[Gnso-newgtld-wg-wt5] Today's call, and Application of International Law to the GeoNames Provisions of the Applicant Guidebook

Heather Forrest haforrestesq at gmail.com
Thu May 17 06:07:49 UTC 2018

Dear WT5 colleagues,

I very much appreciated the agenda item today on improving the efficiency
of information exchange and retention. I like the idea of a single document
to capture all inputs, but I worry that staff compiling a new and separate
compilation of our comments is a less efficient, rather than more
efficient, way to work.

I have hesitated to add to the excellent thread that got started on the
topic of city names. That thread sparked detailed discussion, but it got
very long and complex very quickly (70+ posts). I hope we can continue to
explore ways that enable more voices to be heard, and to more efficiently
capture inputs from members at the time they are first made, so that we can
avoid devoting previous policy staff resources to summarising and
re-formatting after the fact what's already been said but is scattered
around across thousands of emails.

== Data section ==

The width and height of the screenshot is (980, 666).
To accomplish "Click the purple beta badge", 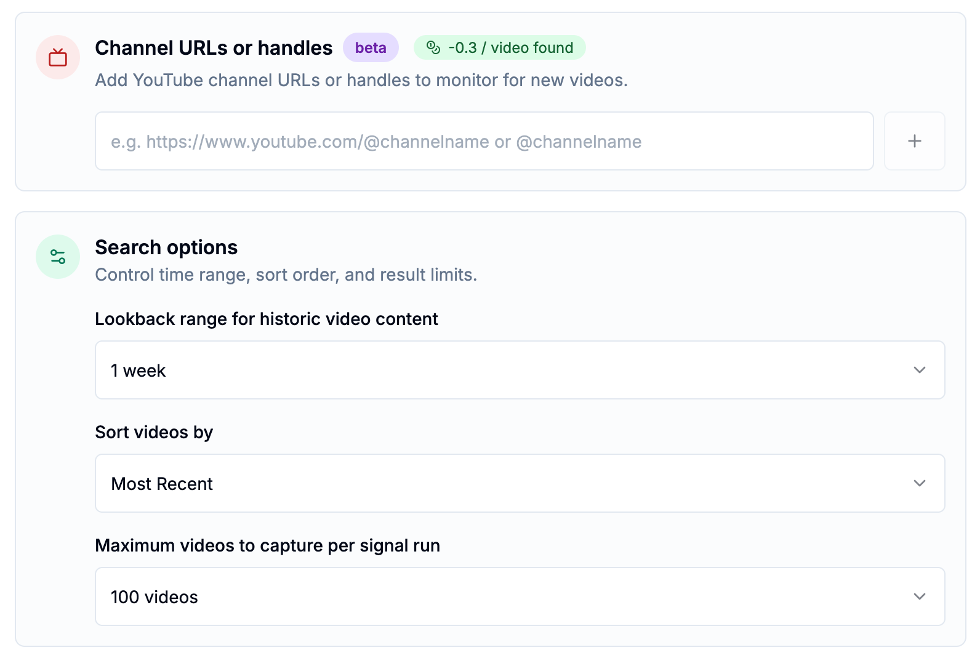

== To-do list ==
1 > How many posts did the city names thread reach, according to the WT5 email?
2 > Repeat the WT5 email word for word from "[Gnso-newgtld-wg-wt5] Today's call, and" to "way to work.".
3 > Carry on writing the WT5 email from its last sentence.
The data above is separate from the WT5 email.

== Answers below ==
1 > More than 70 posts.

2 >
[Gnso-newgtld-wg-wt5] Today's call, and Application of International Law to the GeoNames Provisions of the Applicant Guidebook

Heather Forrest haforrestesq at gmail.com
Thu May 17 06:07:49 UTC 2018

Dear WT5 colleagues,

I very much appreciated the agenda item today on improving the efficiency
of information exchange and retention. I like the idea of a single document
to capture all inputs, but I worry that staff compiling a new and separate
compilation of our comments is a less efficient, rather than more
efficient, way to work.

3 >
In it is possible to create a library or repository on the WG wiki or
similar, I have attached my comments below also as a PDF. Submissions in
writing make it possible to provide more background, explanation, and
detail, and point to the sorts of specific examples, laws, etc that support
your views - why I think the city names thread is so effective, despite its
length. I personally don't believe it's helpful to make a lengthy
intervention on our calls, so I haven't done that. I apologise in advance
for the length of this post! I tried to be as concise as possible while
still providing explanation for conclusions.

I agree with those who have already suggested that it does not make sense
to try to categorise and treat differently different types of geographic
names (city, country, region, local, landmark, etc), because international
law does not make that distinction. References have been made in other
posts to international law, and some members have dismissed these comments.
I urge us to treat international law seriously in terms of what the law
currently is, how it is formed, and how it affects our policy-making. My
comments rely heavily on my doctoral thesis, completed in 2012 at the
University of Berne, Switzerland, on the question of whether the Applicant
Guidebook provisions on geographic names are consistent with international
law. My research has been published (https://lrus.wolterskluwer.co
nal-law-and-domain-name-system-second-edition/) and reviewed
internationally. I mention this not in an underhanded attempt to sell
books, but rather to acknowledge the impossible task of summarising  4+
years and 400+ pages and 1000+ footnotes in this post, and to provide a
link to the full set of data and analysis that sits behind this post.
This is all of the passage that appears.